More Trouble for China’s Export Juggernaut
China is more dependent on exports for growth than it has been in years. But the export boom is starting to lose steam.
By Nathaniel Taplin

China’s export engine is running out of steam.
For both the economy and China’s currency, that is bad news.
China’s September official purchasing managers indexes, released Friday, were a mixed bag.
The manufacturing gauge ticked up unexpectedly to 50.1, edging above the 50 point mark separating expansion from contraction for the first time since June.
But the service sector index dipped back into contraction for the first time since May, when Shanghai’s fierce lockdown was at its height.
Meanwhile Caixin’s privately compiled manufacturing PMI, which focuses more on private and export-oriented firms, weakened further.
And perhaps most worrying from Beijing’s perspective, both the official and Caixin factory indexes showed declines in new export orders deepening.
The service sector weakness is unwelcome, but not unexpected—much of it has been driven by lockdowns to control China’s late-summer Omicron outbreak.

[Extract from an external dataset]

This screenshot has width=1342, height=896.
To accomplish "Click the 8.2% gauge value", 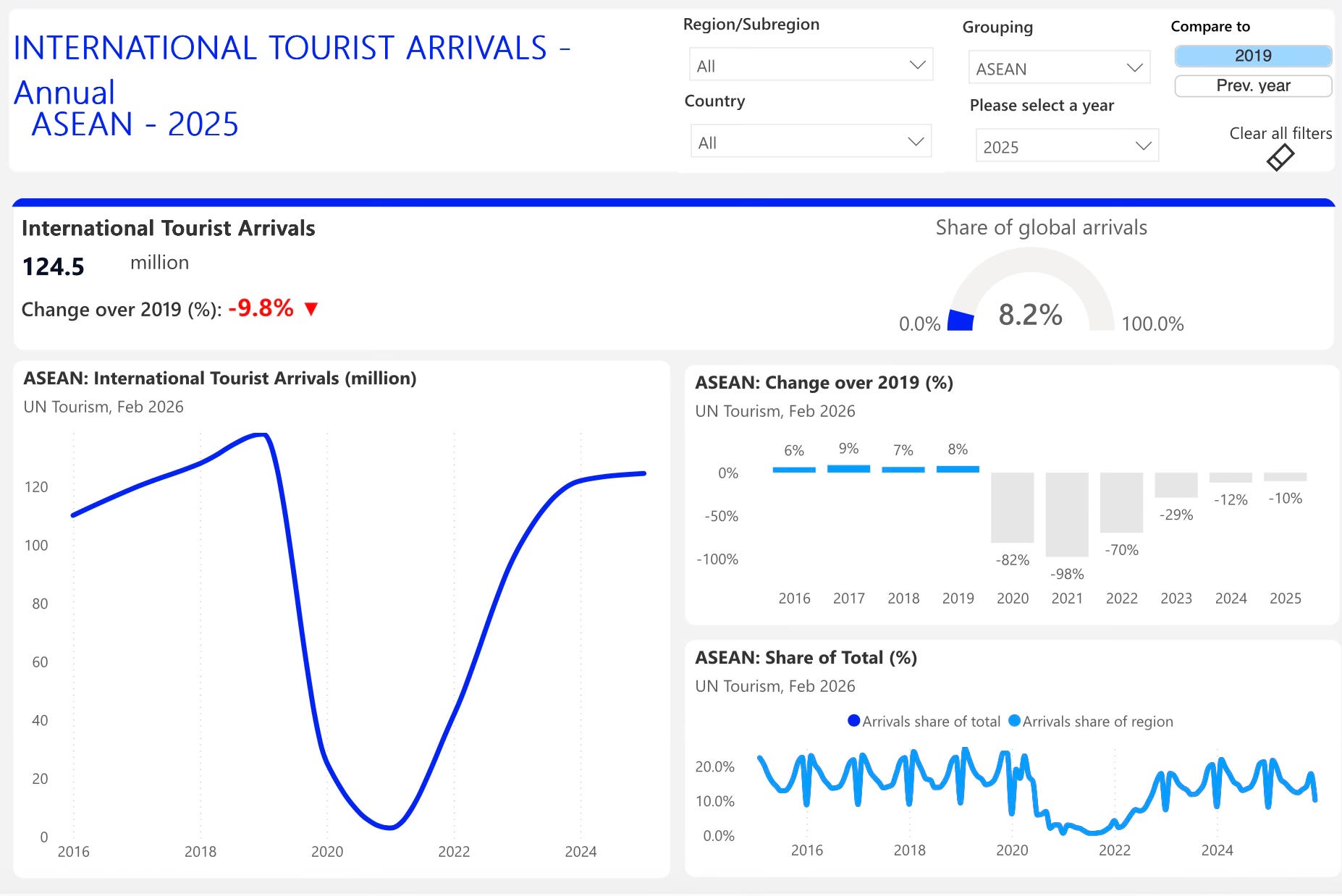I will point(1030,315).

New Covid-19 infections peaked around 3,000 a day in late August and have now declined to about one-third of that according to official data.

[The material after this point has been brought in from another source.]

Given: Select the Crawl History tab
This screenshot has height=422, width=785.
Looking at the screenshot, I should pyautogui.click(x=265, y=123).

Officials may ease up a bit after Beijing’s Communist Party Congress in mid-October, although colder weather could also bring a new round of infections.
More concerning is the weakness in exports, because that sector has been one of China’s few bright spots over the past year—and a critical source of jobs—as the housing market and service sector growth have shriveled.

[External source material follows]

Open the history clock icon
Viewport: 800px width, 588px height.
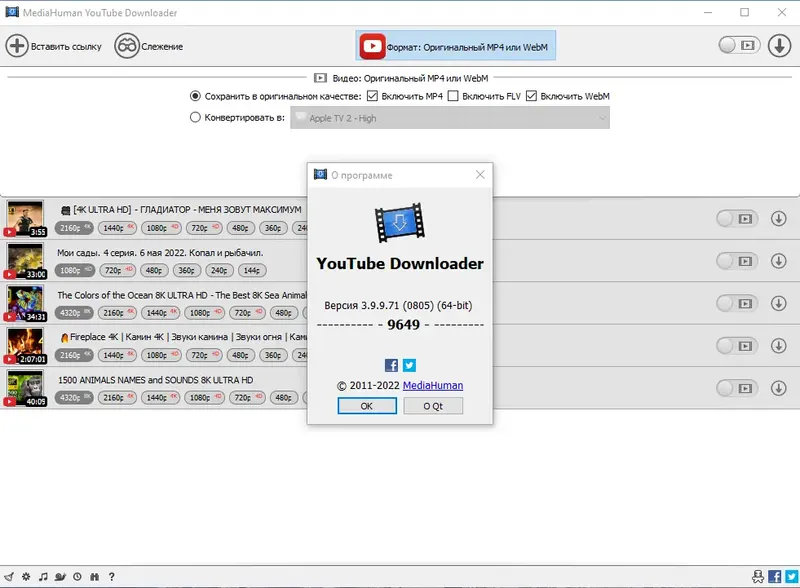click(78, 577)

Employment in industry, as opposed to services, grew in 2020 and 2021 for the first time since 2012, in significant part due to the export boom.
Net exports of goods and services accounted for 25% and 21% of China’s economic growth in 2020 and 2021 respectively—the highest totals since 1997.
This year, things have gotten even more extreme: net exports accounted for 36% of growth in the first six months of the year.
What is more, with consumer confidence on a steep downtrend in both Europe and the U.S., the prospects for China’s exports don’t look bright.
This will make delivering a sustainable rally in the yuan, which strengthened on Thursday and Friday after hitting its lowest level in over a decade on Wednesday, both more difficult and riskier for Beijing.
China’s export boom sustained the country through some very tough times over the past two years.
But it also increased China’s dependence on the rest of the world—a fact that may not be welcome in a Beijing increasingly obsessed with self-reliance.
For better or worse, self-reliance can only go so far for the world’s top manufacturer, especially when its domestic economy is still struggling to heal from deep, self-inflicted wounds.